Pour donner un nouvel élan au projet, le département Ingénierie et le groupe Transfert de connaissances du CERN ont soumis en juin dernier une demande de financement dans le cadre d’Horizon 2020, le programme-cadre de l'Union européenne pour la recherche et l'innovation, au titre de « la transformation numérique des services de santé et de soins ». Si le projet est sélectionné, des données et des images complètement anonymisées seront recueillies auprès de l’Université nationale et capodistrienne d'Athènes, de l'Université Masaryk de Brno, de l'Association pour la recherche et le développement des méthodes et processus industriels de Paris, et de l’École polytechnique de Milan, avec l'appui de la start-up ARAMIS, qui contribuerait à tester et à valider la robustesse et l'adaptabilité de la plateforme.

Fondé sur l'analyse de données et l’intelligence artificielle, ce projet de recherche pourrait aider les médecins à décider du meilleur traitement applicable dans les cas de lésions cérébrales ou de COVID-19. Grâce à sa polyvalence, CAFEIN pourrait contribuer au traitement d'autres maladies à l'avenir.

MARCHESE (Machine leArning based human ReCognition and HEalth monitoring SystEm) est le troisième projet de recherche qui bénéficie d'un financement initial sur le budget du CERN destiné aux applications médicales.

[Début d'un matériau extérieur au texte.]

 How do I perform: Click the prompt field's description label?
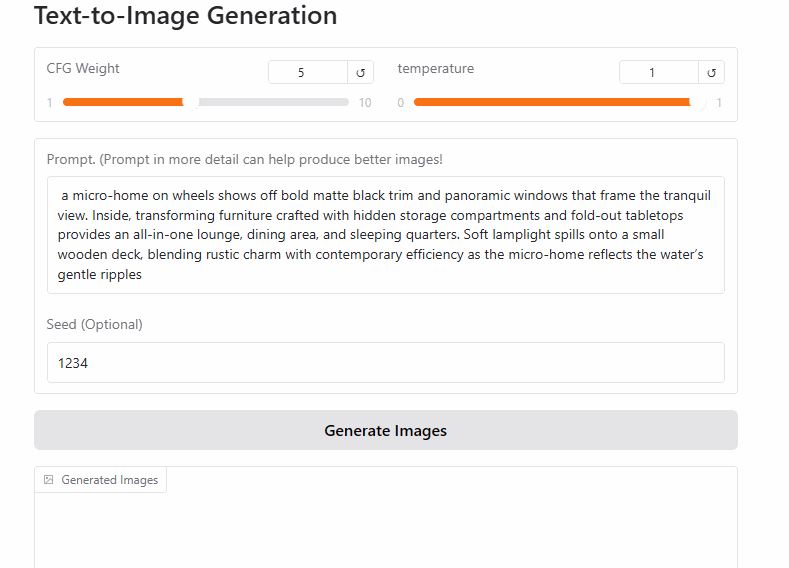click(245, 159)
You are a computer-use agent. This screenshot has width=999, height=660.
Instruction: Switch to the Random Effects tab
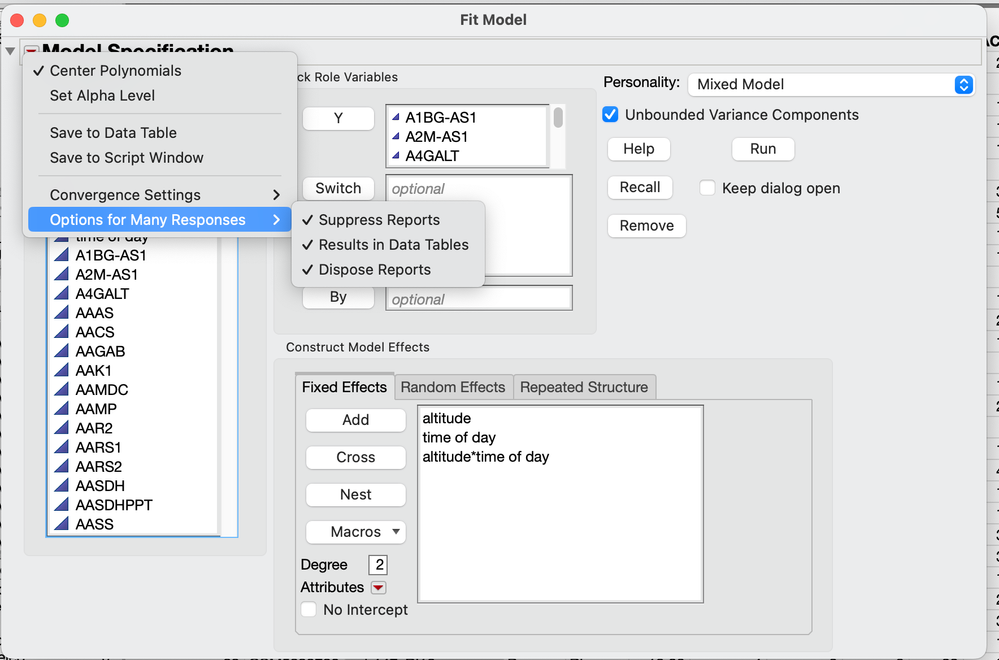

Le projet Marchese est désormais le pivot de la collaboration entre la digital Experimental Cancer Medicine Team (digitalECMT)de l'Université de Manchester et le groupe Topométrie, mécatronique et mesures (SMM) du département Ingénierie du CERN. Ensemble, les équipes œuvrent à l'application du savoir-faire du CERN en matière d'apprentissage automatique pour la robotique, au service de la lutte contre le cancer. Dans le contexte de la pandémie de COVID-19, digitalECMT a adapté ses systèmes et entamé une collaboration avec l'hôpital universitaire de Southampton pour aider ses équipes à recueillir et à analyser des données cliniques, scientifiques et de laboratoire essentielles.

Le groupe SMM contribuera à la conception d'algorithmes prédictifs reposant sur l'intelligence artificielle. Associés à une analyse en temps réel des données issues des essais cliniques, ces algorithmes permettront d'identifier les patients à risque et de retenir les nouveaux traitements les plus efficaces afin d'obtenir de meilleurs résultats cliniques. Une proposition de bourse a été présentée au Innovation Funding Service, qui dépend de l'agence britannique de financement de l'innovation (UK Research and Innovation, UKRI).

Dans tous ces projets, le CERN est en contact étroit avec la communauté médicale, s'appuyant, par exemple, sur l'accord de collaboration entre le CERN et l'Organisation mondiale de la santé.